Saved data entries
━━━━━━━━

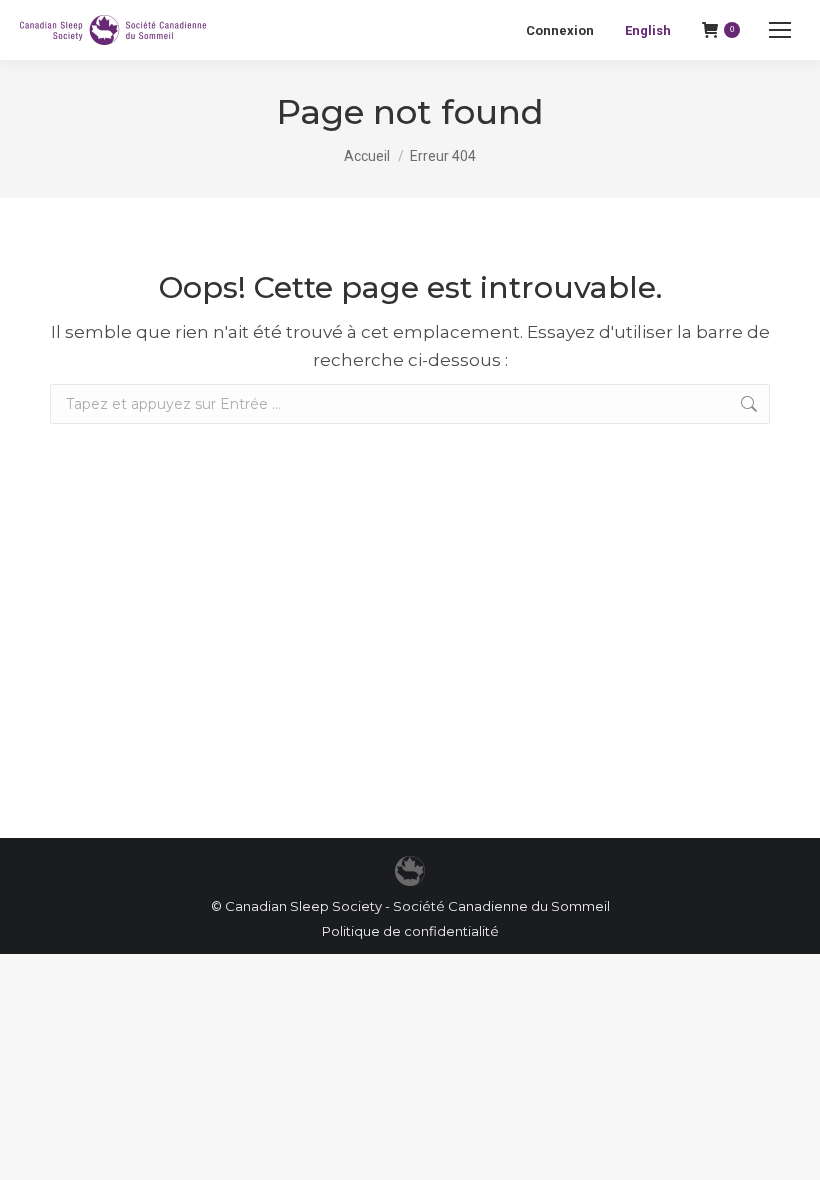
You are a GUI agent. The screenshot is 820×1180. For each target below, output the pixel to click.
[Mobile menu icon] (780, 30)
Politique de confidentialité (410, 931)
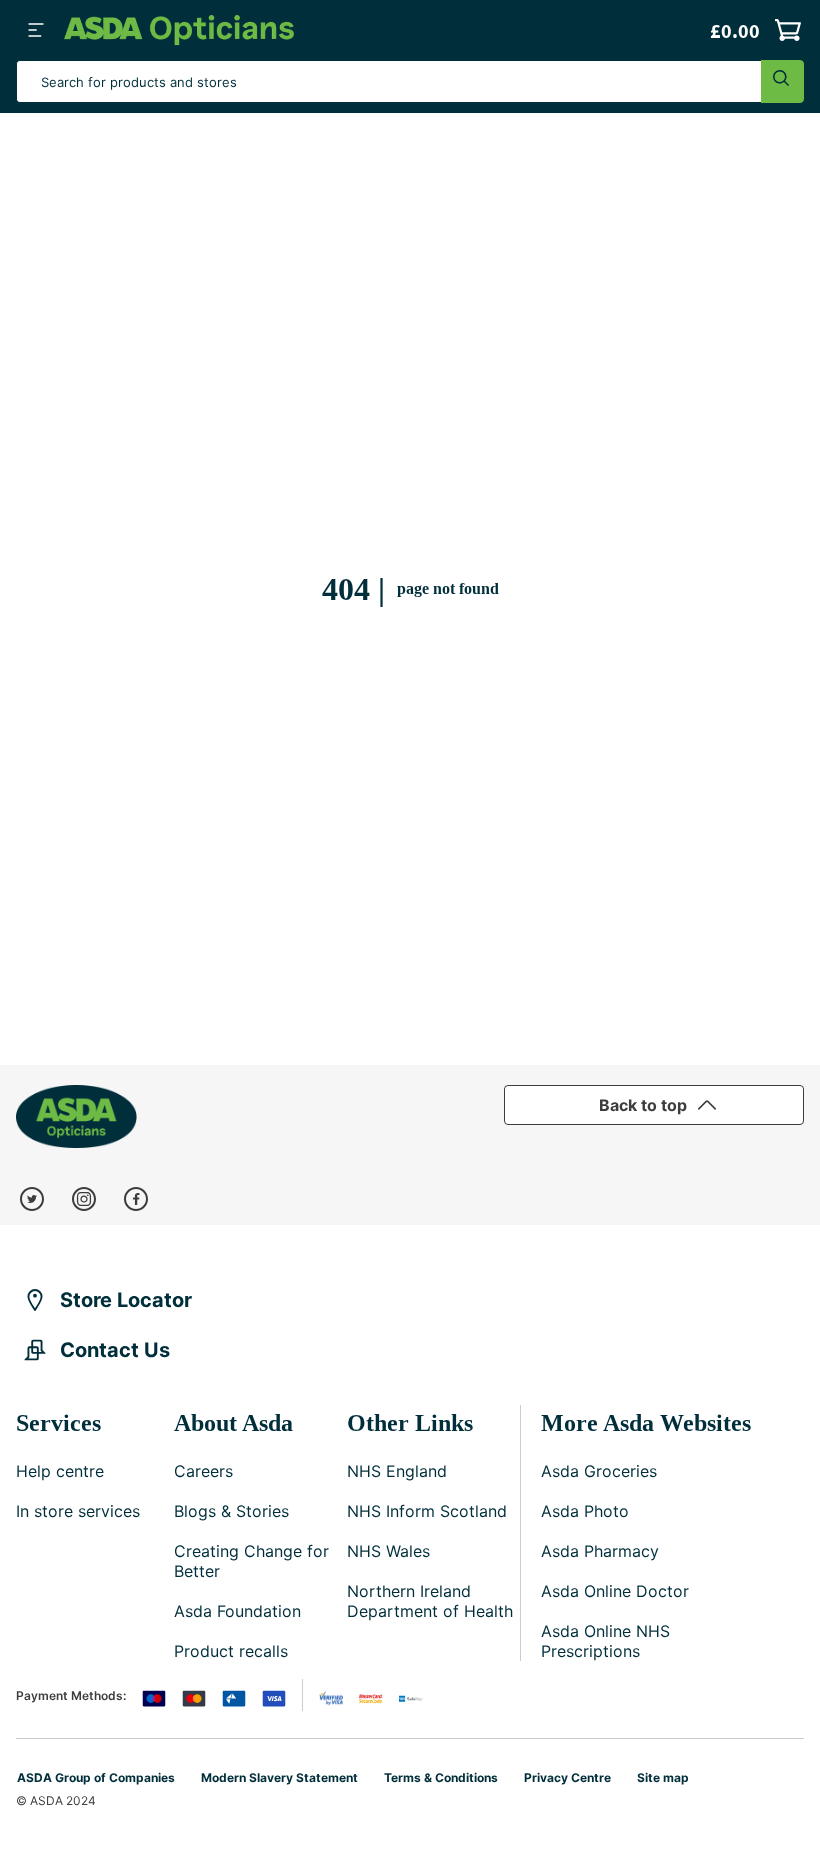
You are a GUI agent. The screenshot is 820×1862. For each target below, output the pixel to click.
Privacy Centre (567, 1777)
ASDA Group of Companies (96, 1777)
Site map (663, 1777)
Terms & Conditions (441, 1777)
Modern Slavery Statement (279, 1777)
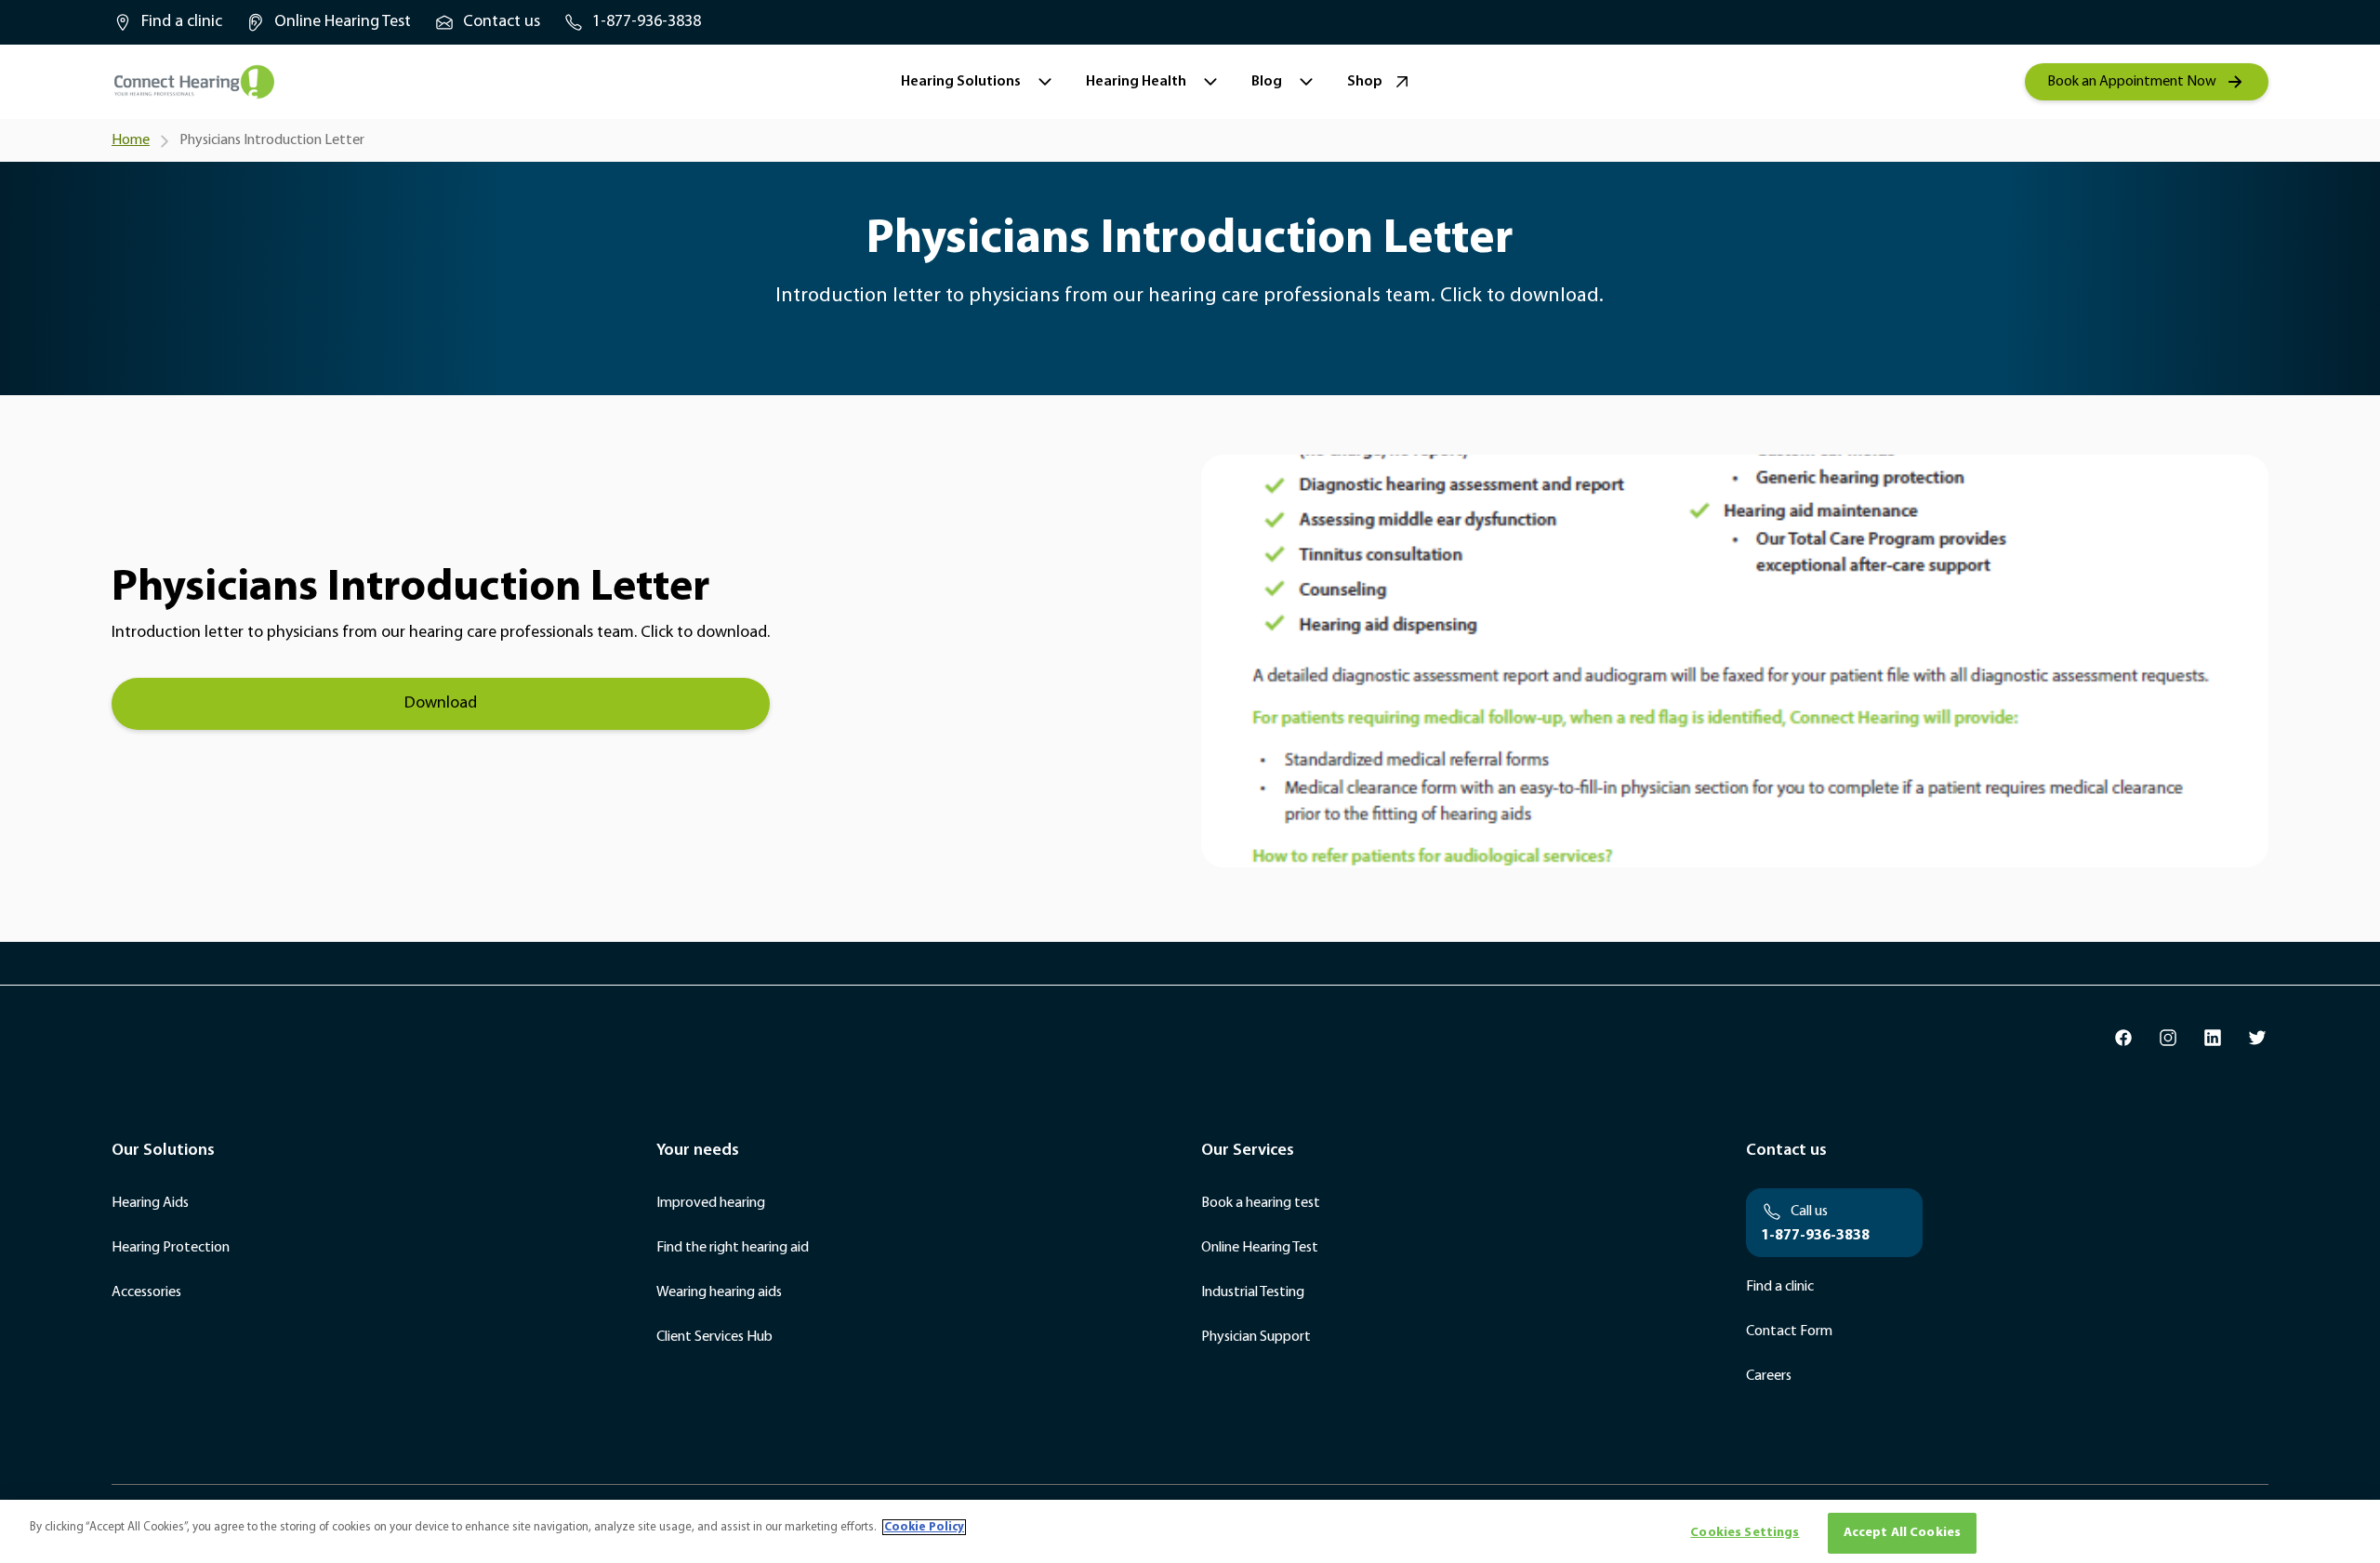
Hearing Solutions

━━━━━━━━

# TASK GOAL:
Every line from the one containing "Site map (663, 1777)" through the last line of the records is to be reproduced exactly, with pictures left out and nothing else given.

# WRITTEN SOLUTION:
Site map (663, 1777)
Terms & Conditions (441, 1777)
Modern Slavery Statement (279, 1777)
Hearing Solutions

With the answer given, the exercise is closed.